Complesso monumentale di Sant'Oliva a Cori: 2000 anni di storia in una sola piazza
A Cori, sulle pendici dei Monti Lepini, il complesso monumentale di Sant'Oliva occupa una piazza panoramica che sembra uscita dal Medioevo. Sotto la chiesa si nascondono i resti di un tempio romano del III-I sec. a.C. Sopra, una cappella quattrocentesca interamente affrescata, un chiostro rinascimentale e un convento. Duemila anni compressi in pochi metri quadrati.
Strato su strato
Il complesso è un esempio perfetto di come Cori sia cresciuta su se stessa. Sul basamento del tempio romano, nella prima metà del XII sec., è stata costruita la chiesa dedicata a Sant'Oliva di Anagni. Nella seconda metà del XV sec. sono arrivati gli Agostiniani, che hanno aggiunto il convento con il chiostro e la cappella del S. Crocefisso. Guardate la facciata prima di entrare: archi e colonne di epoche diverse sono incastonati nella parete, uno accanto all'altro.

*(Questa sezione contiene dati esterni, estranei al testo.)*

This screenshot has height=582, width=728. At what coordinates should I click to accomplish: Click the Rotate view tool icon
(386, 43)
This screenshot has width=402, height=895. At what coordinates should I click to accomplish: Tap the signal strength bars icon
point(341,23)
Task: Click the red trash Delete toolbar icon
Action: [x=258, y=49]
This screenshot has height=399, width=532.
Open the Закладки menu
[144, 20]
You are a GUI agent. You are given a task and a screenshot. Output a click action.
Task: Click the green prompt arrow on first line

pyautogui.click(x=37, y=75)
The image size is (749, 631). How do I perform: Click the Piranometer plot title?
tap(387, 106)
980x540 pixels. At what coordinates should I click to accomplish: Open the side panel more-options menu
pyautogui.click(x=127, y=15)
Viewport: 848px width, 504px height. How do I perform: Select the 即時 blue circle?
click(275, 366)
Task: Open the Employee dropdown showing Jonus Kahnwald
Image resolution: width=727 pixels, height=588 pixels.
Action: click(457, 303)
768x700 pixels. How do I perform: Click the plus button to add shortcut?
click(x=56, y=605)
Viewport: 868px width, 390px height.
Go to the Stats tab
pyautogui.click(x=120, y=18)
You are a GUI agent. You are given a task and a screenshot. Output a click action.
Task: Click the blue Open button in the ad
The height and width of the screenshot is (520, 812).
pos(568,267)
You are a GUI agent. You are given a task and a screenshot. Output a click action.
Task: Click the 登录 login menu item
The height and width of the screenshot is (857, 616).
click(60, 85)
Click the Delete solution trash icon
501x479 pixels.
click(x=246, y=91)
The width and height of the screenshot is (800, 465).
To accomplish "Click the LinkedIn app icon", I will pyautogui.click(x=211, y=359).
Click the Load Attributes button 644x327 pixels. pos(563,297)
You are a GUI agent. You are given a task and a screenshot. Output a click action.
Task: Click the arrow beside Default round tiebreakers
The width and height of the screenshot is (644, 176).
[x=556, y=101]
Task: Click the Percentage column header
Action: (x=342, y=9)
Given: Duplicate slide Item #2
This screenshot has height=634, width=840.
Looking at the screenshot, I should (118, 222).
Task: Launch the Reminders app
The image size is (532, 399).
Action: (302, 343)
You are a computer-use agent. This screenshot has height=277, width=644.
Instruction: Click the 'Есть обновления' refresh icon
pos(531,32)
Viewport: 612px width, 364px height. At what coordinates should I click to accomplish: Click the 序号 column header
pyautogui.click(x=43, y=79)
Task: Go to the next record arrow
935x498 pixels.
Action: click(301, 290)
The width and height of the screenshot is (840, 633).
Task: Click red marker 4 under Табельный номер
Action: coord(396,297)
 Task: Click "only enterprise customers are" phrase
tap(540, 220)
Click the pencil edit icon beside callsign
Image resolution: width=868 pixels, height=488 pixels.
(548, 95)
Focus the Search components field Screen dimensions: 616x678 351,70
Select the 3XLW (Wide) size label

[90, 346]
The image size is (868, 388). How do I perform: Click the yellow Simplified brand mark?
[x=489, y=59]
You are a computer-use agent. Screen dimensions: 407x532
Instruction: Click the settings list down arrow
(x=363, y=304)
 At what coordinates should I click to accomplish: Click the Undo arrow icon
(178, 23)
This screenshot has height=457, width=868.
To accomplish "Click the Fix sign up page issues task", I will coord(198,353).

Il centro della vita politica
Nel Medioevo Sant'Oliva era il centro della vita politica cittadina. Qui i magistrati giuravano fedeltà allo statuto comunale, qui si riuniva il Parlamento dei capifamiglia coresi. La tradizione è ancora viva: la penultima domenica di giugno, durante il Carosello storico dei rioni, i priori delle tre porte ripetono quel giuramento in costume.